# Variables in R

This notebook is a quick reference + practice space for **variables** in R: assigning values, inspecting them, and working with common container types.

## What you'll practice
- Assigning variables (`<-`, `=`) and choosing good names
- Understanding common data types in R
- Working with vectors, lists, and data frames / tibbles
- Accessing values with `[ ]`, `[[ ]]`, and `$`


## 1. Assigning variables

In R, you most often assign with `<-`.

- `x <- 3` assigns 3 to `x`
- `=` also works in most cases, but `<-` is standard in most R (makes it unambiguous from other languages like Python)


In [None]:
# Basic assignment
x <- 3
x

# `=` also works for assignment
y = 10
y

# You will also see right-assignment sometimes (less common)
5 -> z
z

# You can assign a variable another variable
zee <- z
zee

### Printing

Printing variables sends them to the 'console'. This is clearer when running a script in R studio. 

In Jupyter notebooks you can print by just typing the variable name. 

In [None]:
print(z)
z

### Naming variables

Names of variables should indicate what their trying to store. Keeping variable names concise reduces typos.

- **Variable names**:
  - Can contain: letters, numbers, `_`, `.`  
  - Cannot start with a number or `_`  
  - Case-sensitive

General conventions:
- `camelCase`, `snake_case`, and other conventions to delimit words
- Avoid using built-in names like `c`, `T`, `F`, `mean`, `data`, etc.


In [None]:
# Examples of good names
student_count <- 28
course_name <- "DATS 1001"

student_count
course_name

In [None]:
# Possible names, but avoid it:

# variable names with space (or literally whatever)
`student count` <- 58 # can be done in R but not really done in programming
`student count` # it'll mainly be useful for spreadsheets which often
                # have column names that can be anything

# . in the beginning 
.hidden_variable <- "try this in R studio and check the Environment Pane"
.hidden_variable

In [None]:
# BAD IDEA: 

# overwriting common names (don't do this)
# mean <- 5
# c <- 123

# 'mean' and 'c' are variables that hold functions in R. We'll get into more on what 'functions' are.
# For this context you can think of them like any other R object (number, text, vector, etc) that a variable talk about. 
numz <- c(1,2,3)
mean(numz)

In some programming languages (like C++) this wouldn't be allowed. This is a consequence of R being a _dynamically typed language_. 

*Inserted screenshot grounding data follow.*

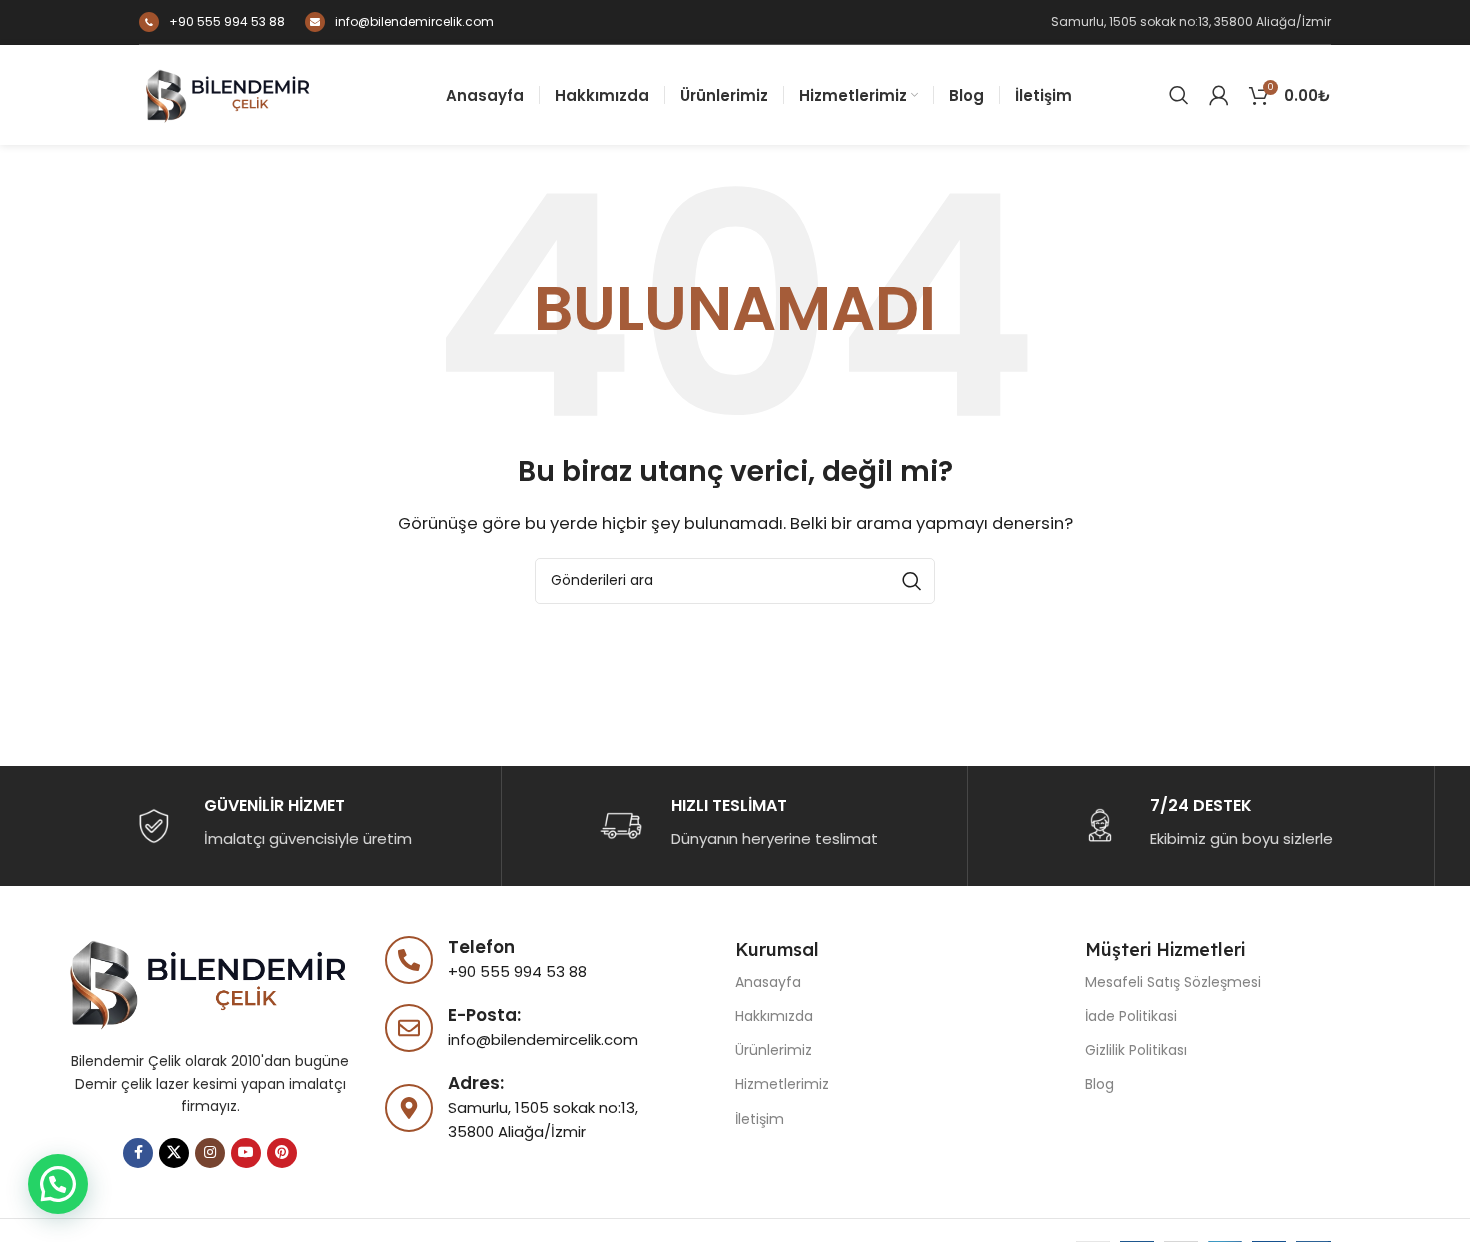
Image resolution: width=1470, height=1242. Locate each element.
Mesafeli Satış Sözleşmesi (1173, 982)
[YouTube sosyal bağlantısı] (246, 1153)
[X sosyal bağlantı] (174, 1153)
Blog (1099, 1084)
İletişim (759, 1119)
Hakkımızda (774, 1016)
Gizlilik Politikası (1136, 1050)
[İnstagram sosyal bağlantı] (210, 1153)
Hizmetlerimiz (782, 1084)
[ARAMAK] (912, 581)
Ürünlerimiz (773, 1050)
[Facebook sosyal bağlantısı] (138, 1153)
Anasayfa (768, 982)
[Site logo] (229, 93)
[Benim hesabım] (1219, 95)
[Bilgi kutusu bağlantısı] (212, 22)
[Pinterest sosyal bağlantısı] (282, 1153)
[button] (58, 1184)
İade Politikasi (1131, 1016)
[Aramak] (1179, 95)
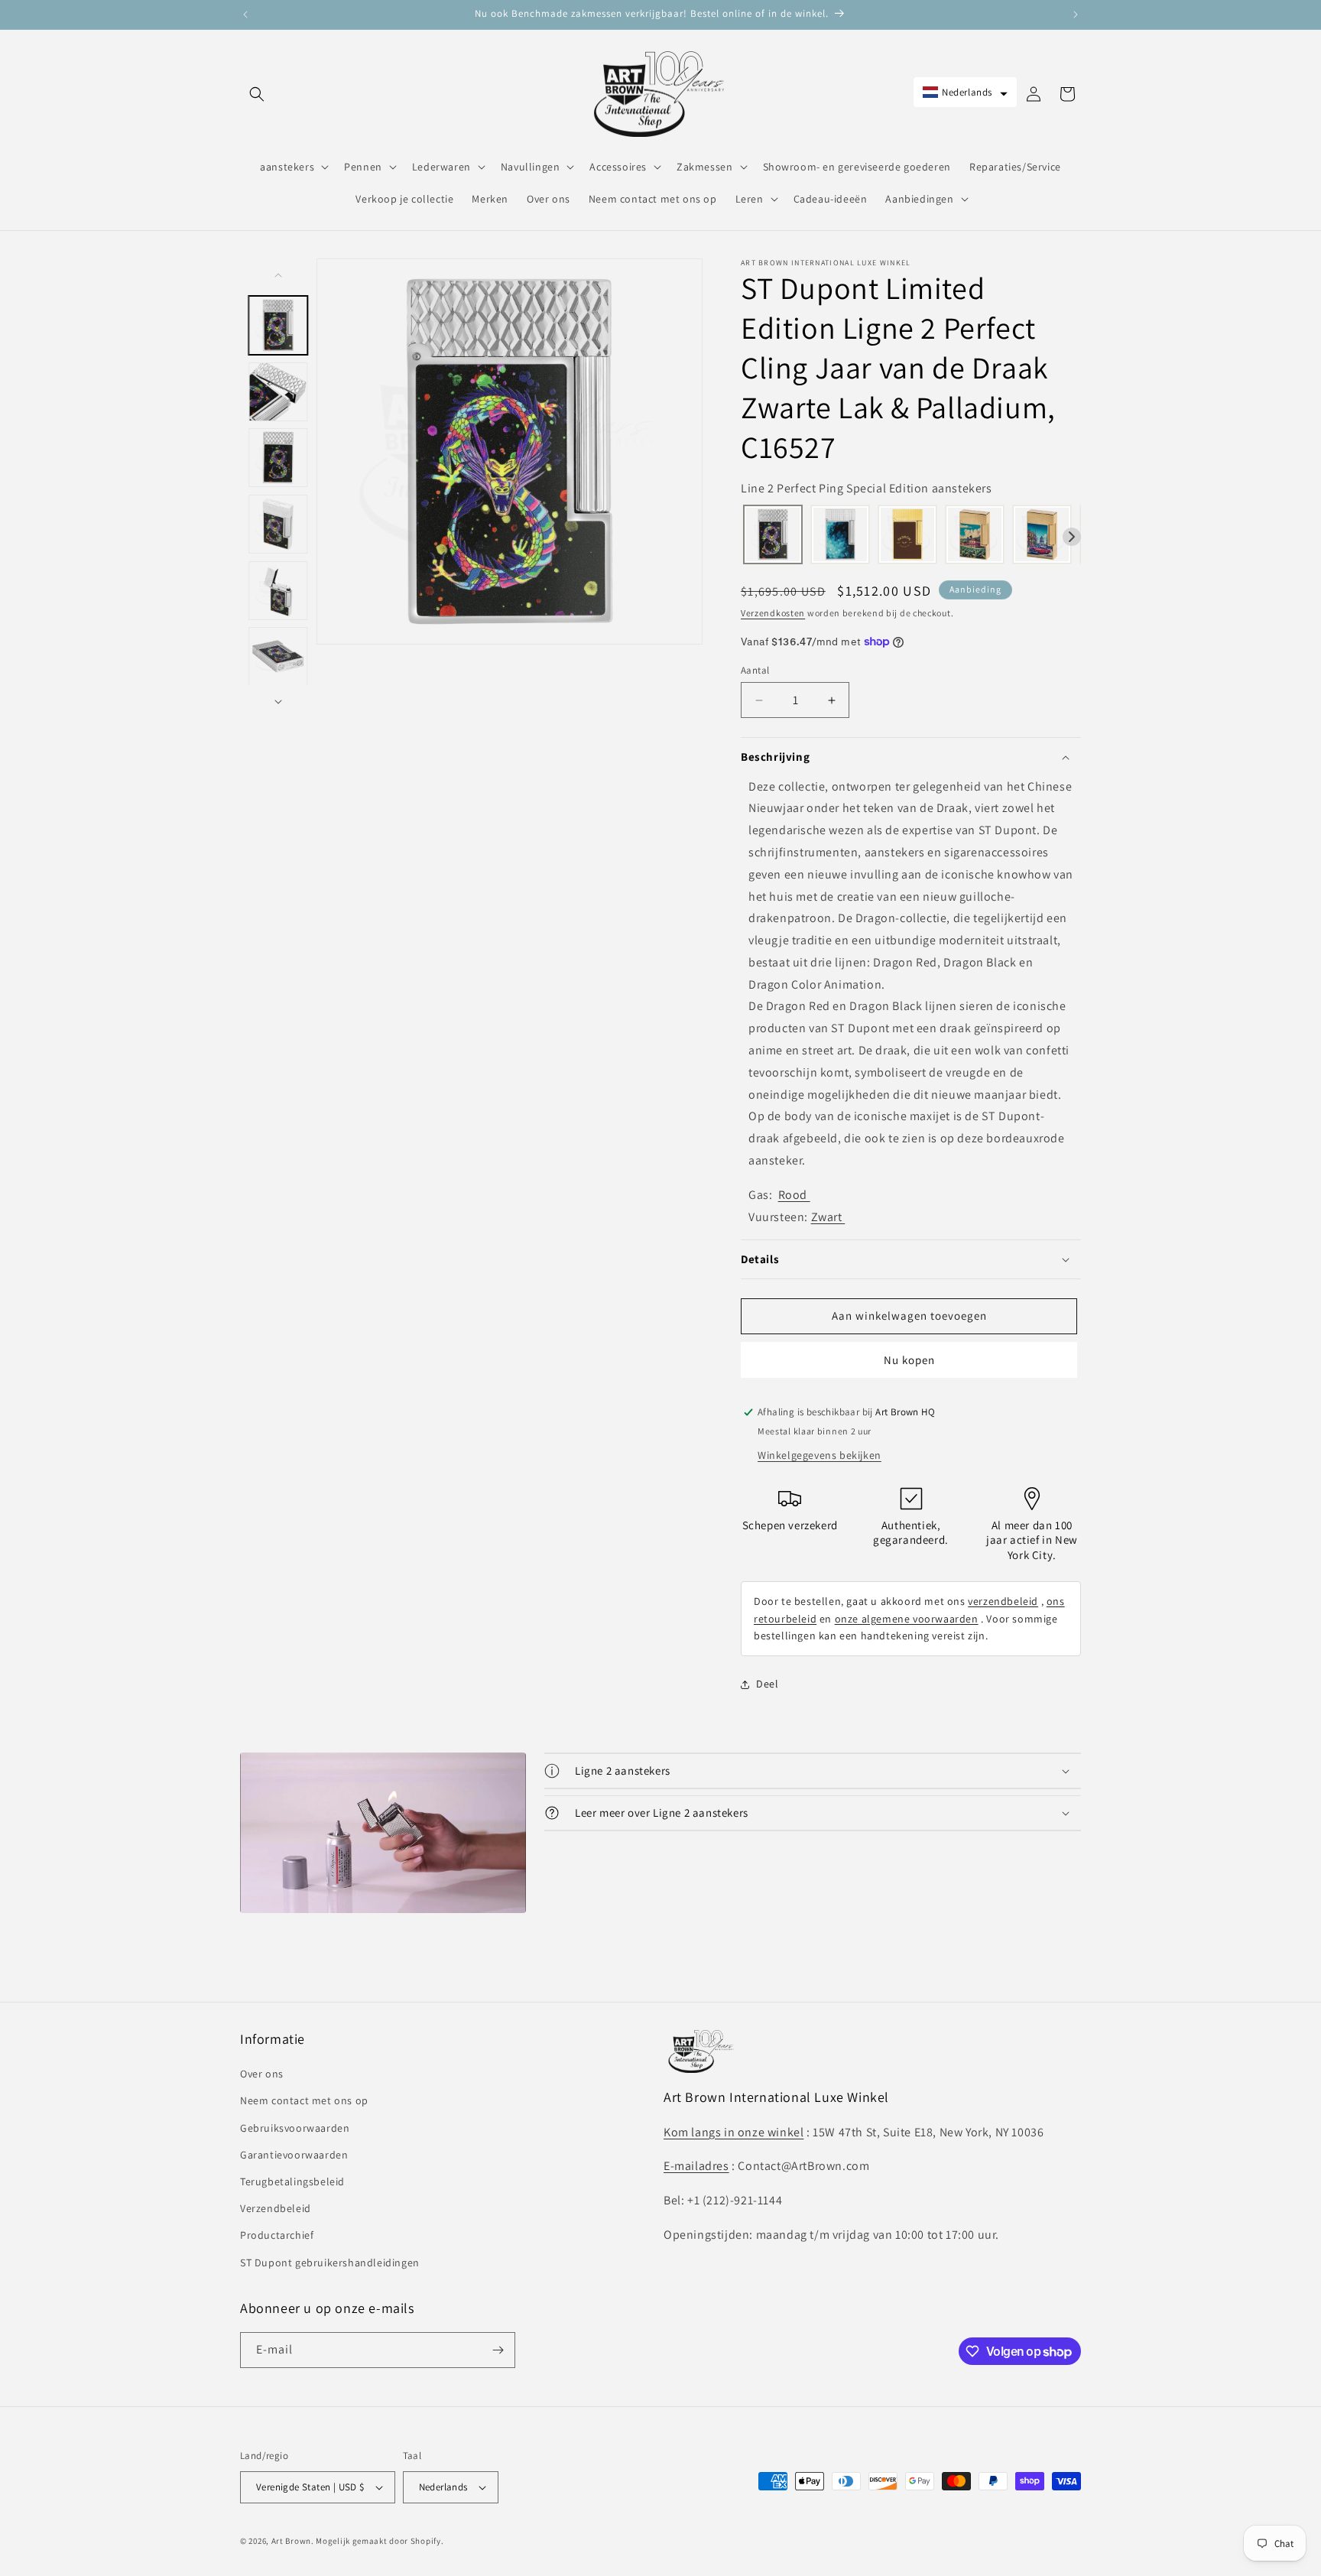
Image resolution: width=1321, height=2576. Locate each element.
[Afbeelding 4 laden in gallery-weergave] (278, 524)
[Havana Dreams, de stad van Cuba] (1042, 536)
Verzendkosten (773, 613)
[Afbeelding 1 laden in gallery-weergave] (278, 325)
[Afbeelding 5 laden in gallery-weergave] (278, 590)
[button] (257, 94)
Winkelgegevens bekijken (819, 1455)
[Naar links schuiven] (278, 275)
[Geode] (840, 536)
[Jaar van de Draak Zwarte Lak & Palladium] (773, 536)
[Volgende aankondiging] (1075, 14)
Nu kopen (909, 1360)
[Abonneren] (497, 2350)
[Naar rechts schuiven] (278, 702)
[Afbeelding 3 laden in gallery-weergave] (278, 458)
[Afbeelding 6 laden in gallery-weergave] (278, 657)
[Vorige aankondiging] (245, 14)
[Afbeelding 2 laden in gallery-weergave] (278, 391)
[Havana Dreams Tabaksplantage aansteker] (975, 536)
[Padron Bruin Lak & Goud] (907, 536)
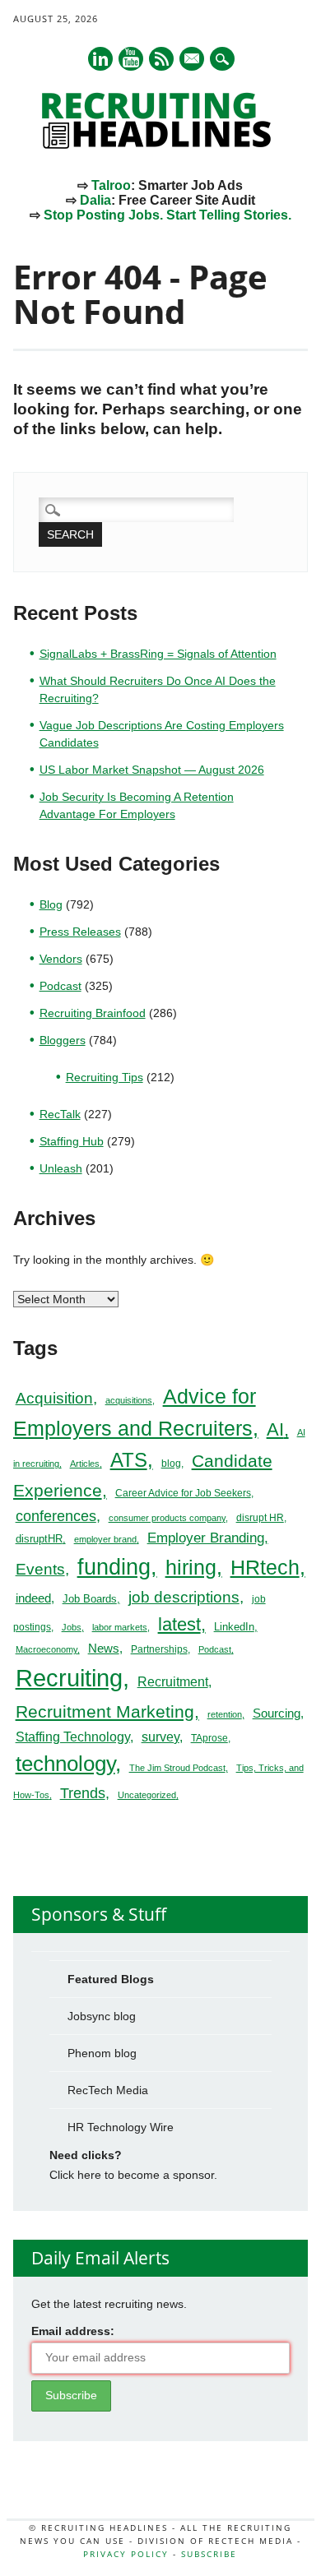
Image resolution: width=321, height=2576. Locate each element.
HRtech (265, 1567)
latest (179, 1624)
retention (224, 1714)
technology (65, 1763)
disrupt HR (260, 1518)
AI (275, 1429)
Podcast (60, 985)
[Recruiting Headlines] (160, 144)
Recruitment (172, 1682)
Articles (85, 1463)
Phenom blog (102, 2053)
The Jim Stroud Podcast (177, 1768)
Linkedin (100, 59)
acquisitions (128, 1400)
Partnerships (159, 1649)
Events (40, 1569)
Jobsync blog (101, 2016)
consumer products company (167, 1518)
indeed (33, 1598)
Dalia (95, 200)
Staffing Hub (72, 1141)
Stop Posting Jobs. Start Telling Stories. (167, 215)
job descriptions (184, 1597)
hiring (190, 1567)
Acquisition (54, 1398)
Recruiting (69, 1677)
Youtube (131, 59)
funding (114, 1567)
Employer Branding (205, 1538)
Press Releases (80, 931)
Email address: (72, 2331)
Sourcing (276, 1713)
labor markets (119, 1627)
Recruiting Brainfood (93, 1013)
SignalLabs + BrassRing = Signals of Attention (158, 653)
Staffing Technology (73, 1736)
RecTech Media (107, 2090)
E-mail (192, 60)
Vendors (61, 958)
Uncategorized (147, 1795)
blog (171, 1463)
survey (160, 1737)
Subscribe (209, 2554)
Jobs (71, 1627)
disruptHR (39, 1539)
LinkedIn (234, 1627)
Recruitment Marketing (105, 1711)
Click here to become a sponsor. (133, 2174)
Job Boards (90, 1599)
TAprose (209, 1738)
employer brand (105, 1539)
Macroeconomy (46, 1649)
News (103, 1648)
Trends (82, 1792)
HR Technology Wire (120, 2127)
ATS (128, 1460)
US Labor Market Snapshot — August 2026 (152, 769)
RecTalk (60, 1114)
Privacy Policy (126, 2554)
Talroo (111, 185)
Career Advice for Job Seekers (183, 1493)
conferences (56, 1516)
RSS (161, 59)
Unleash (61, 1168)
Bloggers (63, 1040)
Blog (51, 904)
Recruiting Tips (104, 1077)
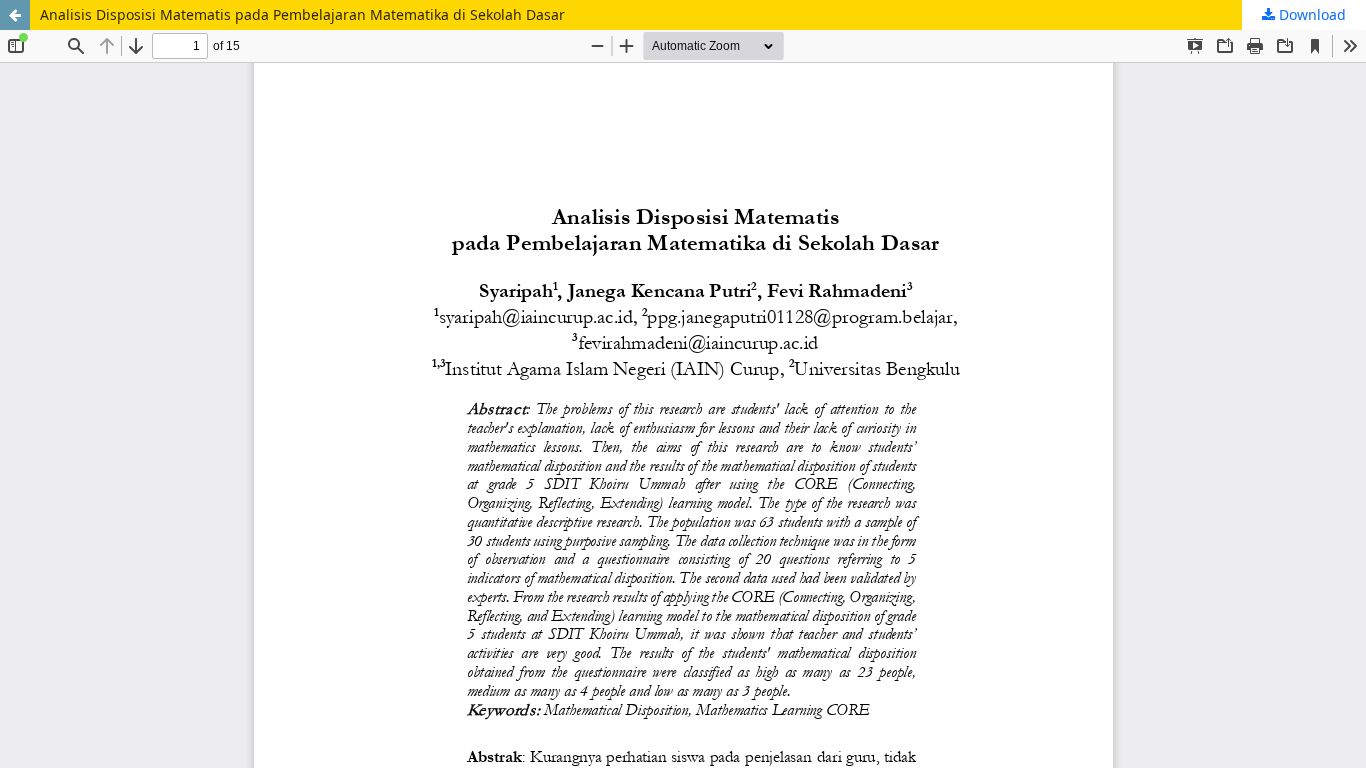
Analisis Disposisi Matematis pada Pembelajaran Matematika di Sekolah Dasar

A variable can start out as a number (or function) and end up something else by the end of the code.

For example in the code chunk below, `a` starts out as text and then later it's assigned a number. This can happen with functions, too. It might happen as you're learning the language and variables R already provides.

In [None]:
a <- "Hello, world"
print(a)
a <- 1
print(a)

## 2. Inspecting what's inside a variable

Let's take a deeper look as what a variable is

Useful helpers:
- `class(x)` : high-level class
- `typeof(x)` : underlying storage type
- `length(x)` : number of elements
- `str(x)` : compact structure display


In [None]:
x <- 3
class(x)
typeof(x)
length(x)
str(x)

In [None]:
s <- "hello"
class(s)
typeof(s)
str(s)

## 3. Atomic types and vectors

The most common *atomic* types:
- logical: `TRUE`, `FALSE`
- integer: `1L`
- double (numeric): `1`, `3.14`
- character: `"text"`, `'text'`

A **vector** is one-dimensional and must be *all one type* (R will coerce if needed).

In [None]:
# Atomic values
b <- TRUE
i <- 1L
n <- 3.14
ch <- "R"

class(b); typeof(b)
class(i); typeof(i)
class(n); typeof(n)
class(ch); typeof(ch)

# Vectors with c()
v_num <- c(1, 2, 3)
v_chr <- c("a", "b", "c")

v_num
v_chr

# Coercion: mixing types forces a common type
v_mixed <- c(1, "2", 3)
v_mixed
class(v_mixed)

### Converting between types

Common conversion helpers:
- `as.integer()`, `as.double()` / `as.numeric()`, `as.character()`, `as.logical()`


In [None]:
as.integer(3.9)        # drops the decimal
as.numeric("3.14")      # character -> numeric
as.character(100)       # numeric -> character
as.logical(0)           # numeric -> logical (0 becomes FALSE)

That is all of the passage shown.